Supreme Court, Social Chamber, February 5, 2025 – No. 22-15.172
In this case, a female employee was dismissed for gross misconduct by letter dated September 26, 2018. The difficulty lies in the chronology of the case, as follows:
- On August 17, 2018, the management received an email from an employee, alerting them to continuous and disparaging criticisms from another specifically named employee, as well as surveillance by video by this same employee.
- On August 29, 2018, the company sent the employee targeted by these accusations a meeting report outlining the alleged facts.
- Between September 8 and 11, 2018, the company gathered testimonies from employees and former employees confirming the facts and revealing some new details.
- On September 26, 2018, the employee was dismissed for gross misconduct, with the dismissal letter explicitly referring to the August 29, 2018, letter.
The dismissed employee filed a claim before labor court to challenge the dismissal. An appeal was then filed, arguing that the dismissal was not for a real and serious grounds, particularly on the grounds that the August 29 letter should be considered a disciplinary warning, meaning the employer had exhausted their disciplinary powers. The employer then appealed to the Supreme Court.
The employer criticized the Colmar Court of Appeal for ruling that the dismissal was without real and serious grounds, and for condemning the employer to pay various sums to the employee, arguing that:
- The employer may consider all the wrongful acts committed by the employee, the exact nature, scope, and seriousness of which could only be known after an internal investigation, in order to justify a dismissal for gross misconduct.

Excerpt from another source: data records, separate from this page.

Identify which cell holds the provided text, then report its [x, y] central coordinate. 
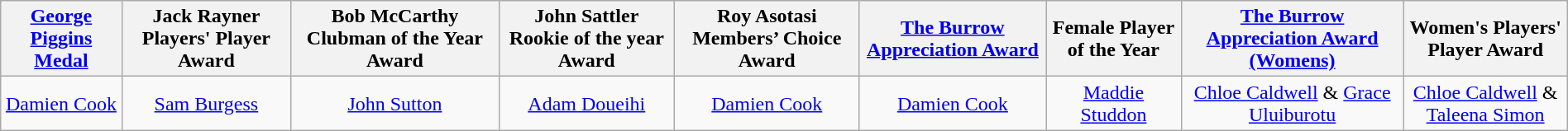
Chloe Caldwell & Grace Uluiburotu [1292, 104]
Bob McCarthy Clubman of the Year Award [395, 39]
Adam Doueihi [586, 104]
Sam Burgess [207, 104]
Jack Rayner Players' Player Award [207, 39]
Women's Players' Player Award [1485, 39]
The Burrow Appreciation Award [953, 39]
John Sattler Rookie of the year Award [586, 39]
John Sutton [395, 104]
Female Player of the Year [1114, 39]
Maddie Studdon [1114, 104]
Roy Asotasi Members’ Choice Award [767, 39]
The Burrow Appreciation Award (Womens) [1292, 39]
George Piggins Medal [61, 39]
Chloe Caldwell & Taleena Simon [1485, 104]
Capture the cell that displays the provided text and extract its (x, y) central coordinate. 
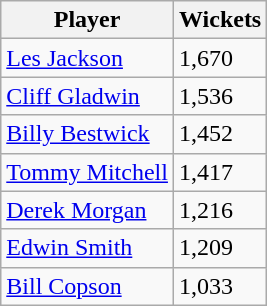
Derek Morgan (88, 210)
Billy Bestwick (88, 134)
Bill Copson (88, 286)
1,452 (220, 134)
Player (88, 20)
1,536 (220, 96)
Tommy Mitchell (88, 172)
Wickets (220, 20)
1,209 (220, 248)
Edwin Smith (88, 248)
1,216 (220, 210)
Cliff Gladwin (88, 96)
Les Jackson (88, 58)
1,417 (220, 172)
1,033 (220, 286)
1,670 (220, 58)
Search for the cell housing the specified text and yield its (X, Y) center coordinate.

- The continuation of wrongful conduct by an employee allows the employer to rely on similar facts, including those already sanctioned, to characterize a gross misconduct.
The Supreme Court, referencing Article L.1331-1 of the French Labor Code, reminded that although the same wrongful act cannot lead to double sanction, the continuation of wrongful behavior by an employee allows the employer to rely on these acts, including those already sanctioned, to establish a gross misconduct.

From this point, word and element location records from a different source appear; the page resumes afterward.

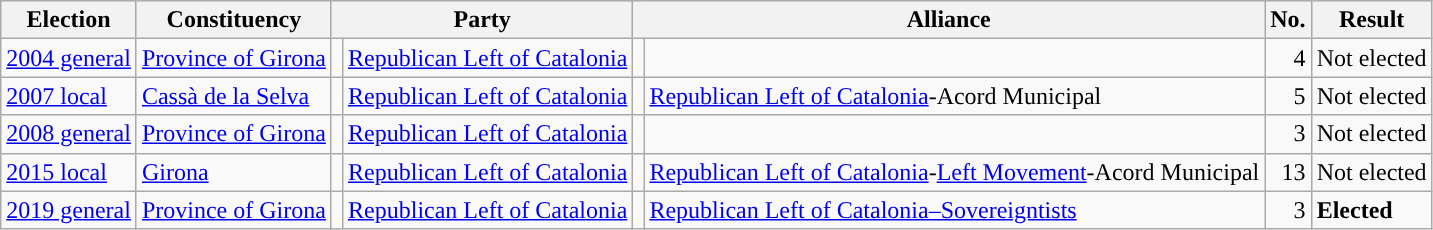
Election (69, 20)
2019 general (69, 210)
Republican Left of Catalonia–Sovereigntists (954, 210)
2008 general (69, 134)
Republican Left of Catalonia-Left Movement-Acord Municipal (954, 172)
13 (1288, 172)
2015 local (69, 172)
No. (1288, 20)
Cassà de la Selva (234, 96)
Elected (1372, 210)
Result (1372, 20)
5 (1288, 96)
Alliance (949, 20)
Party (482, 20)
2004 general (69, 58)
4 (1288, 58)
Girona (234, 172)
Republican Left of Catalonia-Acord Municipal (954, 96)
Constituency (234, 20)
2007 local (69, 96)
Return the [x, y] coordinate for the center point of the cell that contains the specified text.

It applied this principle to situations where the employer discovers wrongful acts after the initial sanction, regardless of the exact dates of the acts. In this case, despite the initial report made on August 17, 2018, it was only after the internal investigation that the company became aware of the severity of the employee’s actions, thanks to testimony collected between September 8 and 11, 2018.
This ruling is of interest for several reasons:
- It reiterates a well-known principle: “The continuation of wrongful behavior by an employee allows the employer to rely on similar acts, including those already sanctioned, to characterize a gross misconduct” (Supreme Court, September 30, 2004, No. 02-44.030).
- It applies this principle to the post-sanction revelation (via an internal investigation) of the extent of the misconduct through new facts, thus confirming its previous case law (Supreme Court, April 16, 2015, No. 13-27.271).
- It implicitly confirms the nature of a sanction in a meeting report sent to the employee during the investigation, where the employee’s actions are described as “intolerable“, and the employer requests the employee to improve their behavior.
This decision serves as a reminder to employers to be extremely careful when drafting letters/emails to employees that address their behavior, as such communications can easily be considered as warnings, thus potentially exhausting the employer’s disciplinary powers.
In the present case, if the testimonies gathered during the internal investigation had not revealed new aggravating facts, the decision of the Supreme Court would likely have been different.